>> Start DATA

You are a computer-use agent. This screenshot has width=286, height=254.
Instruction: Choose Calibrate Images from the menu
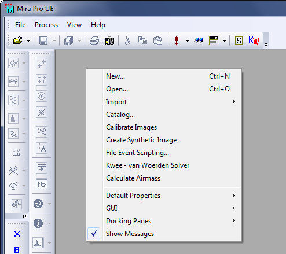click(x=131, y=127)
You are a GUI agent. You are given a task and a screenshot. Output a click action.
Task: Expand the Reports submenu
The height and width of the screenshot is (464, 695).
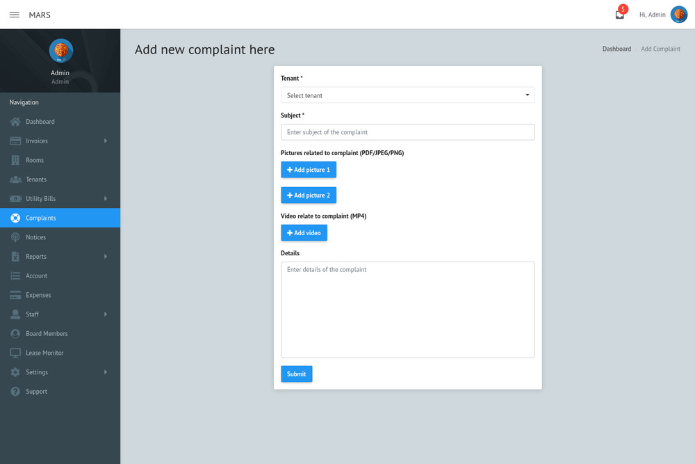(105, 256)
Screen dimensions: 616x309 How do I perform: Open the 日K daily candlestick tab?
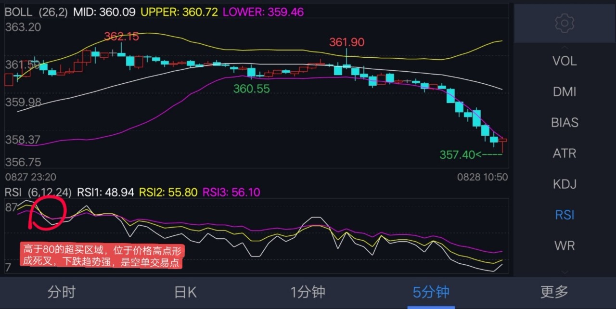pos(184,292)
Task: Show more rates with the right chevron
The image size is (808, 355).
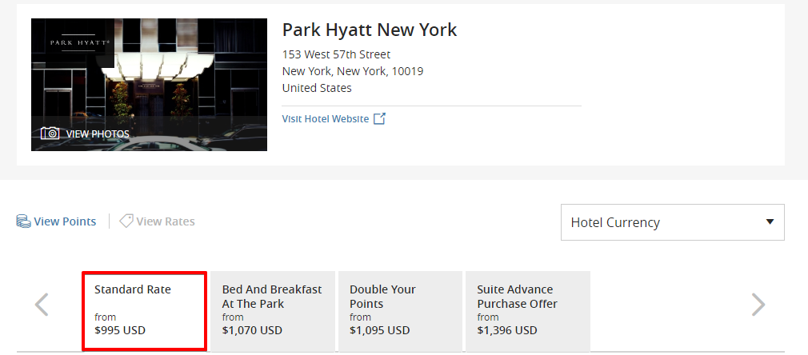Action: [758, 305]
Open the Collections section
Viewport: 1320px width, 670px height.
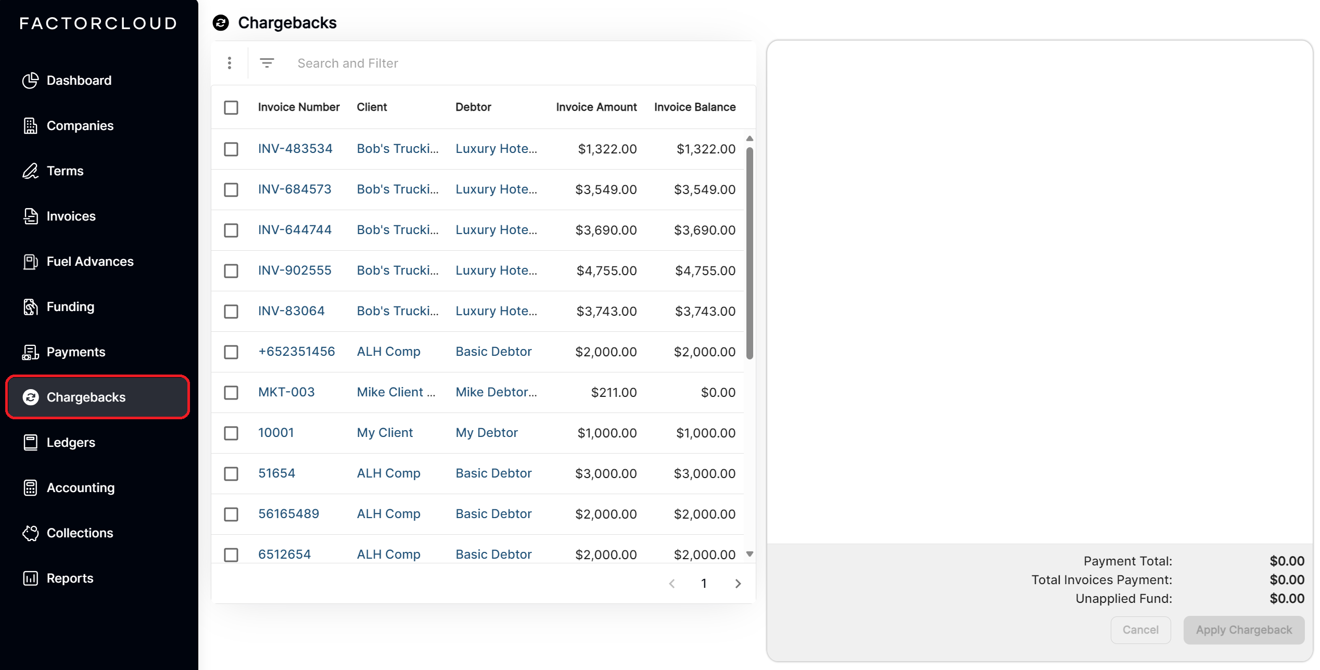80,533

>> End DATA
>> Start DATA

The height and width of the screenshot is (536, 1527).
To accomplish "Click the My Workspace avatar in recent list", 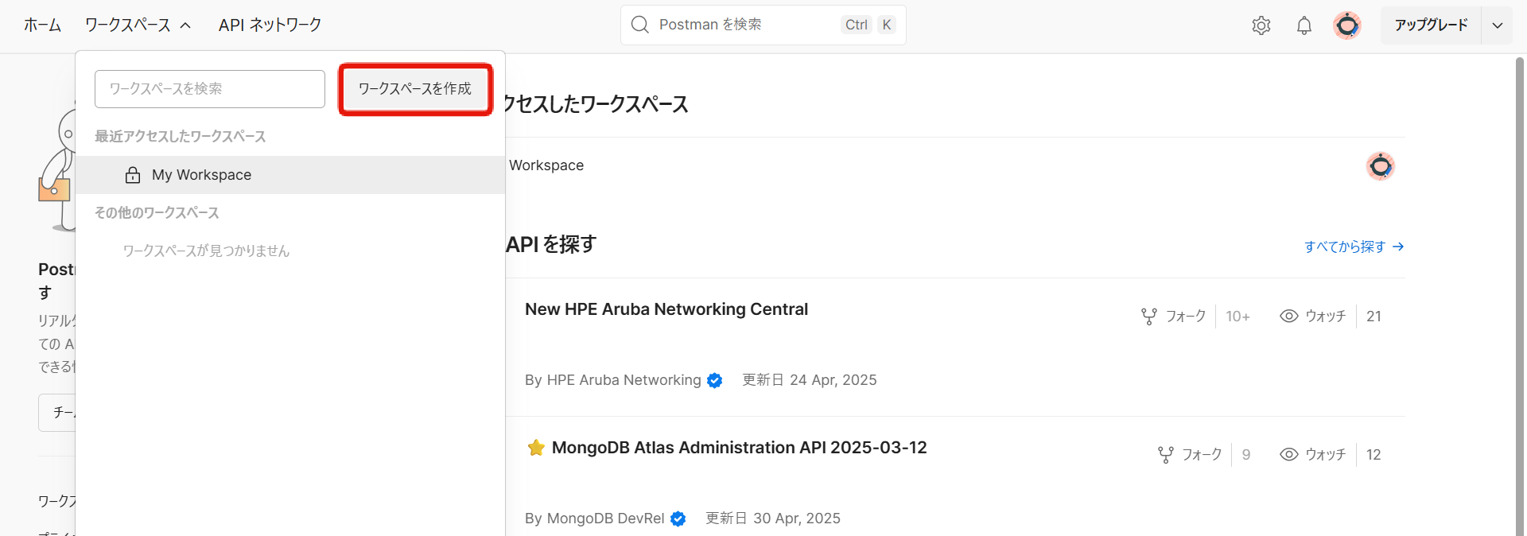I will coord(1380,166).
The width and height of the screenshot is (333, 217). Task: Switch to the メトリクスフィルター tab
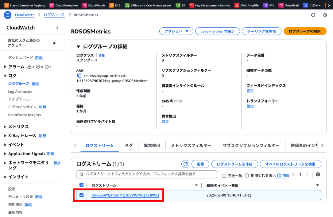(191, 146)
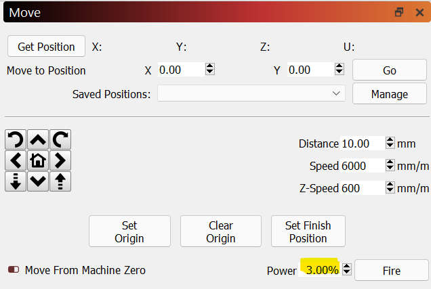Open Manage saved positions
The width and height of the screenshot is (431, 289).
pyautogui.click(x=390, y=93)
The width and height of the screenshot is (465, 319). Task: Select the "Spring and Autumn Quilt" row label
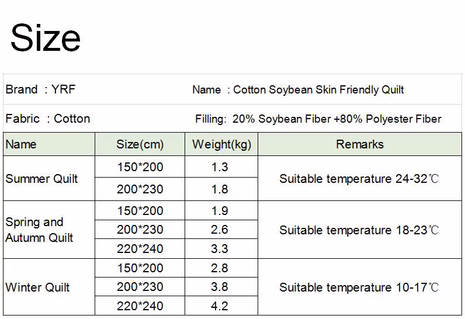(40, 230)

>> End DATA
>> Start DATA

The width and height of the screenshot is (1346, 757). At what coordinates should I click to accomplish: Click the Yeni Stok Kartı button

>> End DATA

WORK TO COMPLETE.
Find each line in the records above that contains the word "height" and copy those lines out.

FULL RESPONSE.
You are a computer-use agent. This screenshot has width=286, height=254.
The height and width of the screenshot is (464, 695).
Viewport: 1320px width, 670px height.
The height and width of the screenshot is (536, 1527).
The width and height of the screenshot is (333, 217). Task: Switch to the メトリクスフィルター tab
The width and height of the screenshot is (431, 289).
The width and height of the screenshot is (465, 319). Task: Select the "Spring and Autumn Quilt" row label
The width and height of the screenshot is (1346, 757). At what coordinates should I click to accomplish: Click the Yeni Stok Kartı button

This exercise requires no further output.